Türkiye İstatistik Kurumu (TÜİK ) Haziran ayı işsizlik oranını yüzde 13.3 olarak açıkladı. Tarım kesimi işsizliği gizlediği için tarım dışı işsizlik verileri işsizlik konusunda daha gerçekçi verilerdir. Haziran ayında tarım dışı işsizlik oranı yüzde 15.3 oldu. İş aramayıp çalışmaya hazır olanları da katarsak, fiili işsiz sayısı 6 milyon 563 bine, fiili işsizlik oranı da yüzde 18.68 'e çıktı.

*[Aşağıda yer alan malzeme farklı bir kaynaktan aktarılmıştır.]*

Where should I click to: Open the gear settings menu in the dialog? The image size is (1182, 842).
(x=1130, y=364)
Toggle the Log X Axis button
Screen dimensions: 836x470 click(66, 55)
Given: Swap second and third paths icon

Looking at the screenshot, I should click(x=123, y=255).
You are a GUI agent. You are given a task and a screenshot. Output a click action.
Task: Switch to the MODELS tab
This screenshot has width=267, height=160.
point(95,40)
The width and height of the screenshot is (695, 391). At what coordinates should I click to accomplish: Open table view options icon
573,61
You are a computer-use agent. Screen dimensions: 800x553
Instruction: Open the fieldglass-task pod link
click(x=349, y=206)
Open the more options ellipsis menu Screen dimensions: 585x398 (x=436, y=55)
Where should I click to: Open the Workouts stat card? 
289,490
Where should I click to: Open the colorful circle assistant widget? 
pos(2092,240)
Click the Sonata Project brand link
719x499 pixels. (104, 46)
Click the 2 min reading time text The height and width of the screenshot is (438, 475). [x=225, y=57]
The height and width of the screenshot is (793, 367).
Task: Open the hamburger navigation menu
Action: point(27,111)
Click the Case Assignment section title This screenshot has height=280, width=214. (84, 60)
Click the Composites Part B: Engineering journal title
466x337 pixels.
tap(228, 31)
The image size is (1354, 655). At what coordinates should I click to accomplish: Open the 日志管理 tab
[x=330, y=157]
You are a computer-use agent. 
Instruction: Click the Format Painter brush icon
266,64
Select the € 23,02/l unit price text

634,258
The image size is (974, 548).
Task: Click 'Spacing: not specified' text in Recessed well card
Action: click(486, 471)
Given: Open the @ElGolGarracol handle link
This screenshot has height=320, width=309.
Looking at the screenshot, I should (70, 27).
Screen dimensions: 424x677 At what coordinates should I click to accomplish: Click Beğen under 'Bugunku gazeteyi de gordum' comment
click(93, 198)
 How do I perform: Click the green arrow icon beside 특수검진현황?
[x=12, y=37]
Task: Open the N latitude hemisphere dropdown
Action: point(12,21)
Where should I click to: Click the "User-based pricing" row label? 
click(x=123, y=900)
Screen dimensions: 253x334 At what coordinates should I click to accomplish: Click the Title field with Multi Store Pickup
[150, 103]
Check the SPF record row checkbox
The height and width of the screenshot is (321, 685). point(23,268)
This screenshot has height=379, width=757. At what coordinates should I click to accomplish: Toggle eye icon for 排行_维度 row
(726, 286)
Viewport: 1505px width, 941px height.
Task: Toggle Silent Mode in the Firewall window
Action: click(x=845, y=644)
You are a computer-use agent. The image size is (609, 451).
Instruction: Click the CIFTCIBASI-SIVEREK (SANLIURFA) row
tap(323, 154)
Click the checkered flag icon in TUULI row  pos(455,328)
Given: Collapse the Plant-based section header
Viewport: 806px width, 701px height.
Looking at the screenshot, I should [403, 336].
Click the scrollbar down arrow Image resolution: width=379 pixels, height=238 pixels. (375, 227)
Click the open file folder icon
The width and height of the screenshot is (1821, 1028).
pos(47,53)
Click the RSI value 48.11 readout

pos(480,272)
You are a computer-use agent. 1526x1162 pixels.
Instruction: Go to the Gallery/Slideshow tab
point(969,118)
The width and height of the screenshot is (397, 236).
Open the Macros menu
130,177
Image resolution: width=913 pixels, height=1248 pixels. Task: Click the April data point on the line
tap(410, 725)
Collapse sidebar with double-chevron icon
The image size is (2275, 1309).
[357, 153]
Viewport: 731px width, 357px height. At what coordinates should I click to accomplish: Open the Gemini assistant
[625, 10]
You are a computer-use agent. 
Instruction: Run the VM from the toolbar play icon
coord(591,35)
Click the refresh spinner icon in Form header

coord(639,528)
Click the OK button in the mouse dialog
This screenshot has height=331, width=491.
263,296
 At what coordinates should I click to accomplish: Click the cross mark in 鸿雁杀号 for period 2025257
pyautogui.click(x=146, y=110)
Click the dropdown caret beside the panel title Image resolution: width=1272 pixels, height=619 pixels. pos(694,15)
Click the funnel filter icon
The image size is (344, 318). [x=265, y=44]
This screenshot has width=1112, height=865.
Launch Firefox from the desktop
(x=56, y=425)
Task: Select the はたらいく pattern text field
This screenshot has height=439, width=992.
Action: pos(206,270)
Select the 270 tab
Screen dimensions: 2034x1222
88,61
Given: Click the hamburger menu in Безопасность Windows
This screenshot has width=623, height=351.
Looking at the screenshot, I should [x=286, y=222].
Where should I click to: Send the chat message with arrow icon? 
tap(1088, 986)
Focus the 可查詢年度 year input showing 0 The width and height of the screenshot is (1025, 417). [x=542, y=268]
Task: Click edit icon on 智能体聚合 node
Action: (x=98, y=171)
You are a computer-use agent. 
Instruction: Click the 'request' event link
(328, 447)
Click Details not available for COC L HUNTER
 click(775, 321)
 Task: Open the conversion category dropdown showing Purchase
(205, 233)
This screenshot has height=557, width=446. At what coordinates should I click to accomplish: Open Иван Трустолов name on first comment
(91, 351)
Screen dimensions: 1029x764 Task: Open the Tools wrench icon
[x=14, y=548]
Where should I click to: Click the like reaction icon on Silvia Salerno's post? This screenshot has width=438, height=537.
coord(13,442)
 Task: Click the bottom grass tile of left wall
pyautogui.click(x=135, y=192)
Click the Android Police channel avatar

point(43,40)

İşsizlik aynı zamanda bir sosyal problemdir. Fakat analizlerde genellikle ekonomik bir sorun olarak görülür. Yaşamakta olduğumuz ekonomik krizin dipe vurmasıdır. Ne var ki bizdeki gibi, nüfus içinde beş kişiden birisi, gençler arasında üç gençten birisi işsiz kalırsa, işsizlik bir sosyal tahribata dönüşür. 6.5 milyon işsiz 4 milyon Suriyeli ve çalışmaya gelen bir milyon yabancı bizde siyasi ve sosyal hayatımızı derinden etkilemektedir.
Yüksek oranlı ve yaygın işsizliğin siyasi sonuçları olması normaldir… Çünkü üst üste ailelerini de katarsak işsizlikten etkilenen nüfus yaklaşık 15 milyondur. Bunların çok azına işsizlik fonundan para ödeniyor. Bir kısmına ise bütçeden para ödeniyor. İşsizlerin çoğu aç ve yoksul kaldı. Bunlar da mevcut siyasi iktidara tepki duyuyor. Siyasi tercihlerini değiştiriyor.
TÜİK gençler arasında işsizlik oranını yüzde 24.8 olarak açıkladı. Ancak iş aramayıp çalışmaya hazır olan gençleri de katarsak bu oran yüzde 30' geçiyor. Gerek akademik ve gerekse siyasi geçmişim nedeni ile gençlerden işsizliğin getirdiği sorunları dinliyorum. İşsiz gençlerde moral bozukluğu çalışanların da moralini ve huzurunu bozuyor.
Gençler arasında yüksek işsizliğin en önemli maliyeti, beyin göçüdür. Eğitimli gençlerin çoğu iş bulamadığı için yurt dışına gidiyor. Eğitimli bir gencin yurt dışında çalışmaya gitmesi, hazır bir fabrikanın kaybı kadar önemlidir. Dahası eğitimli ve uzman gençlerin yurt dışına gitmesi, çağdaş toplum olmamız önünde handikap oluşturuyor.